• [Aim of the task] Gather every line below where "will" appears.

• [Supplied entries]
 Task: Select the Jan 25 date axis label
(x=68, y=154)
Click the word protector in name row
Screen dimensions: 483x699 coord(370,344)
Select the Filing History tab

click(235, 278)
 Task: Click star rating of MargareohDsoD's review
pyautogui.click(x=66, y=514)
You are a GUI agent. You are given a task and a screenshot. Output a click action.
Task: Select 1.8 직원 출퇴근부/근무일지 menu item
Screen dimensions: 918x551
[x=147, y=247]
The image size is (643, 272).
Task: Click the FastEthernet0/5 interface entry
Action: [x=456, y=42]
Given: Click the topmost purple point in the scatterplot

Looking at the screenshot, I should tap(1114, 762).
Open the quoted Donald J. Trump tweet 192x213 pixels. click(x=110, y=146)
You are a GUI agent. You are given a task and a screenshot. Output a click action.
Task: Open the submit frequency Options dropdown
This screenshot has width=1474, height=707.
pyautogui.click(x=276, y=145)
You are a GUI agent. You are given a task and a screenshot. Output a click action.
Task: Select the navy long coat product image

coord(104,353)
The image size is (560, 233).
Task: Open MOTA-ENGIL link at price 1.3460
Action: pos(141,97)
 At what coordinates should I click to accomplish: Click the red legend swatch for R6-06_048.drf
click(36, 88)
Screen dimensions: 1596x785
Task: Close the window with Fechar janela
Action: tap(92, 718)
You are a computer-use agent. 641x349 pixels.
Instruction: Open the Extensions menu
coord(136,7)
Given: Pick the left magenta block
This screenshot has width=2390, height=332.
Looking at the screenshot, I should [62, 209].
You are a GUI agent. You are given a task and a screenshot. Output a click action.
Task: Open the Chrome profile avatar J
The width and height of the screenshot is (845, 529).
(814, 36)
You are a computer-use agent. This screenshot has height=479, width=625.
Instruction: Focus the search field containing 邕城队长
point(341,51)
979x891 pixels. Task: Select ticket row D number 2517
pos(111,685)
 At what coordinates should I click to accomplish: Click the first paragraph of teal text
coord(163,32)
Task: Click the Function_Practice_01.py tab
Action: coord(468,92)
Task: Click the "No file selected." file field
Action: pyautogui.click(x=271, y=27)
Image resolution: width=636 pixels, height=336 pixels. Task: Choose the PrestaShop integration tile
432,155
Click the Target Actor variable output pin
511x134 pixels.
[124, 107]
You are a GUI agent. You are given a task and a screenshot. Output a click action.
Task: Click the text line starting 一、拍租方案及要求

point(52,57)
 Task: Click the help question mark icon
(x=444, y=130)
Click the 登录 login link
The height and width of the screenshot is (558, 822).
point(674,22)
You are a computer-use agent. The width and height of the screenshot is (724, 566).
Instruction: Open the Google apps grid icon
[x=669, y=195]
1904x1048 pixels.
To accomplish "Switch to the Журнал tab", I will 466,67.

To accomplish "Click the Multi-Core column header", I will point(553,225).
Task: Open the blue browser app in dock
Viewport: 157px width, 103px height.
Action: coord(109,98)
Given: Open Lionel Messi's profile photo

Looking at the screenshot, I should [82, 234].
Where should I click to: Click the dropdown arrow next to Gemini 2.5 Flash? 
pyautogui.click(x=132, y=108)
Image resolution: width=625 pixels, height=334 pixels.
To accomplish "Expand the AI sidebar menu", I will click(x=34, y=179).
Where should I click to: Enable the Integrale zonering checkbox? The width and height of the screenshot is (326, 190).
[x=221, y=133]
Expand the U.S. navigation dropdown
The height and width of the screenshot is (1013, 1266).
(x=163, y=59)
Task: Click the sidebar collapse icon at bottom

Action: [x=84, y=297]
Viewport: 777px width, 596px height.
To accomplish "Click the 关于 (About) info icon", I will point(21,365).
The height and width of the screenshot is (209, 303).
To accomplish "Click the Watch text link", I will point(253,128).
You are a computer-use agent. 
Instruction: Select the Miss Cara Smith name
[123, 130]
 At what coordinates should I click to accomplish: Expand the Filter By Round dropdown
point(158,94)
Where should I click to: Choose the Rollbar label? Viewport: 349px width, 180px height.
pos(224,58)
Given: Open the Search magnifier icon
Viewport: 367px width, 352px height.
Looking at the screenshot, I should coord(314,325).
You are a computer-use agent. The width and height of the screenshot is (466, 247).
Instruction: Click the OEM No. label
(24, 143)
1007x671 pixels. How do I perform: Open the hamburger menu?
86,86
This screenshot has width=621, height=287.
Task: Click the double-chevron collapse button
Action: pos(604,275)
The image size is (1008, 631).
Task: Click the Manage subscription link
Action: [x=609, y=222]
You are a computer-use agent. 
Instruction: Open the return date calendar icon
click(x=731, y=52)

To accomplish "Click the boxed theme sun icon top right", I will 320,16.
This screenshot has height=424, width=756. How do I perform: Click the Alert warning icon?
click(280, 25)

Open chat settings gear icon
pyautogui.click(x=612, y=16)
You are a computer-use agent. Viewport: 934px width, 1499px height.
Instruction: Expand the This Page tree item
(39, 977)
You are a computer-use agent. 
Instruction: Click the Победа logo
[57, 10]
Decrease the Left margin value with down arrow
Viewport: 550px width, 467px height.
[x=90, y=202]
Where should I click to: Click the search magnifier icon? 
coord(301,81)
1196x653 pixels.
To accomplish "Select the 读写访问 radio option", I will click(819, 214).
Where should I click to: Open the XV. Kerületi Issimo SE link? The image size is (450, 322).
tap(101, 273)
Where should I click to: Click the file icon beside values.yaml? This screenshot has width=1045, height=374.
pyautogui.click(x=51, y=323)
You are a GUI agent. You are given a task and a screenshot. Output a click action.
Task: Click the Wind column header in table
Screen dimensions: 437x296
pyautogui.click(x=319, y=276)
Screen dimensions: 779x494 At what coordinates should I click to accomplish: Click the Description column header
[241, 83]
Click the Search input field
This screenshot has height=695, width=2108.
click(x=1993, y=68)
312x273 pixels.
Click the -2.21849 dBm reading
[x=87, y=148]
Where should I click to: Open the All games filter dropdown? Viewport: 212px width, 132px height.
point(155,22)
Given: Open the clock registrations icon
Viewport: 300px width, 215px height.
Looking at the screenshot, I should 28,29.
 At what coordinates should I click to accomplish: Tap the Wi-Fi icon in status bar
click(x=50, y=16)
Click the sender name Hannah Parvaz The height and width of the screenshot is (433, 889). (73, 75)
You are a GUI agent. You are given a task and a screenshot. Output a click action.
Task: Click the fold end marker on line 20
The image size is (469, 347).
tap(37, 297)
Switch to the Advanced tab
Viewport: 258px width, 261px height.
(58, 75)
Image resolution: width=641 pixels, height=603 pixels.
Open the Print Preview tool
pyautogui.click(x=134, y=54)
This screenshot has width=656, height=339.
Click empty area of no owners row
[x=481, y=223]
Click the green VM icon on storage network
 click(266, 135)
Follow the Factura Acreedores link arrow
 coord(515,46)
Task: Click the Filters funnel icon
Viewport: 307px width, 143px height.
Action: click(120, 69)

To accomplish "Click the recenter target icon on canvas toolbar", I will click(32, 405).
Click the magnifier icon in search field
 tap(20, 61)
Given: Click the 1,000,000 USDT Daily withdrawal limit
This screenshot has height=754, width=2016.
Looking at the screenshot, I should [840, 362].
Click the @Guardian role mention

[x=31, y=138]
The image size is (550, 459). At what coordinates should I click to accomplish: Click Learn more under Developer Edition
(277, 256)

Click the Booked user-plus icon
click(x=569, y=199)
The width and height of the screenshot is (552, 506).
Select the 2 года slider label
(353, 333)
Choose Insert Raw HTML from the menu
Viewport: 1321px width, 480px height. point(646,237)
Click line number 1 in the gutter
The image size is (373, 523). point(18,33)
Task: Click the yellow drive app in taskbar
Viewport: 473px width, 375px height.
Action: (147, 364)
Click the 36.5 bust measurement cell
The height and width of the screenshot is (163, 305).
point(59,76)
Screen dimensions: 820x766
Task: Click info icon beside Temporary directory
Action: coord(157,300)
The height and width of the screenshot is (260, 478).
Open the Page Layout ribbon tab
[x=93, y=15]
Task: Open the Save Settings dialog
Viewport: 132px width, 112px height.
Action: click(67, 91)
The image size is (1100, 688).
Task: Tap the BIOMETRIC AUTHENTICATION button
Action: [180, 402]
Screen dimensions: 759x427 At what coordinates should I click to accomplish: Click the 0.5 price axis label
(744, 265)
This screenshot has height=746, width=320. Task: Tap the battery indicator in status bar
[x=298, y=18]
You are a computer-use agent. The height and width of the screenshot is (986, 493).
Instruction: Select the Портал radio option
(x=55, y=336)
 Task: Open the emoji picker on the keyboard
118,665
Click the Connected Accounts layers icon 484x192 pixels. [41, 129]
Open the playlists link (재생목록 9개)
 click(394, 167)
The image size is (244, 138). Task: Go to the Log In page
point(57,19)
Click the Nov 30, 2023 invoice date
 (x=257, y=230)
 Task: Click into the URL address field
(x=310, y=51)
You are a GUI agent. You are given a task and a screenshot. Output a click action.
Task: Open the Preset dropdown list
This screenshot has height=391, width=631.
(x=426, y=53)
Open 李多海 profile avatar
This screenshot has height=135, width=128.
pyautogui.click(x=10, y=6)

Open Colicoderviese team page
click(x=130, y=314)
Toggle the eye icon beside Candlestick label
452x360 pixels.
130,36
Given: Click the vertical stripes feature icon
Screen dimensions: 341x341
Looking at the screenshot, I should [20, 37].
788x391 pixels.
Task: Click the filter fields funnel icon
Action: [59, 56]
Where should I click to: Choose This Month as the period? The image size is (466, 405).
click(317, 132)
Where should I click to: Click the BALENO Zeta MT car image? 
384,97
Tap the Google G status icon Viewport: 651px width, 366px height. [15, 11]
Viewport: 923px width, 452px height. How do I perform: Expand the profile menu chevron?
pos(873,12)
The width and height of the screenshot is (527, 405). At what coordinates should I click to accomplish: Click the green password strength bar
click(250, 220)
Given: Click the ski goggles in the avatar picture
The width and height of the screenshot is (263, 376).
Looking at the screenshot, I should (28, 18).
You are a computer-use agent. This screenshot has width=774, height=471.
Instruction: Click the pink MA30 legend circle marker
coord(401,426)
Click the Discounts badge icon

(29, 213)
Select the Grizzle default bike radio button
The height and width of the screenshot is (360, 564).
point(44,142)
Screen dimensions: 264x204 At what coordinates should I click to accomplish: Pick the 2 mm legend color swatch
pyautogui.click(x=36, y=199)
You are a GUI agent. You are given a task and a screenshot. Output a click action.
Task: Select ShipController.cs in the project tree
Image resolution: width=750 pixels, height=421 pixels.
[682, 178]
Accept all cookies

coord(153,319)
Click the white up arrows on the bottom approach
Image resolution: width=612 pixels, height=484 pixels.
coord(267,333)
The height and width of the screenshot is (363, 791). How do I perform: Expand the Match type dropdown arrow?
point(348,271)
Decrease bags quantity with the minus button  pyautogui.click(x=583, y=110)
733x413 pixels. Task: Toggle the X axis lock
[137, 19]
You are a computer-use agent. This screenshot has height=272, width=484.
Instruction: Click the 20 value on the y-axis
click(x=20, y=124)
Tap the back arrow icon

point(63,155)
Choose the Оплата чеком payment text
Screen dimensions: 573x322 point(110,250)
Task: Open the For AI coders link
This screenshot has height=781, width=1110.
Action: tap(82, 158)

• [Reply to the task]
To accomplish "Switch to the Журнал tab", I will 466,67.
To accomplish "Click the Multi-Core column header", I will point(553,225).
To accomplish "Expand the AI sidebar menu", I will click(x=34, y=179).
To accomplish "Click the 关于 (About) info icon", I will point(21,365).
To accomplish "Click the Watch text link", I will point(253,128).
To accomplish "Click the boxed theme sun icon top right", I will 320,16.
To accomplish "Select the 读写访问 radio option", I will click(819, 214).
To accomplish "Click the recenter target icon on canvas toolbar", I will click(32, 405).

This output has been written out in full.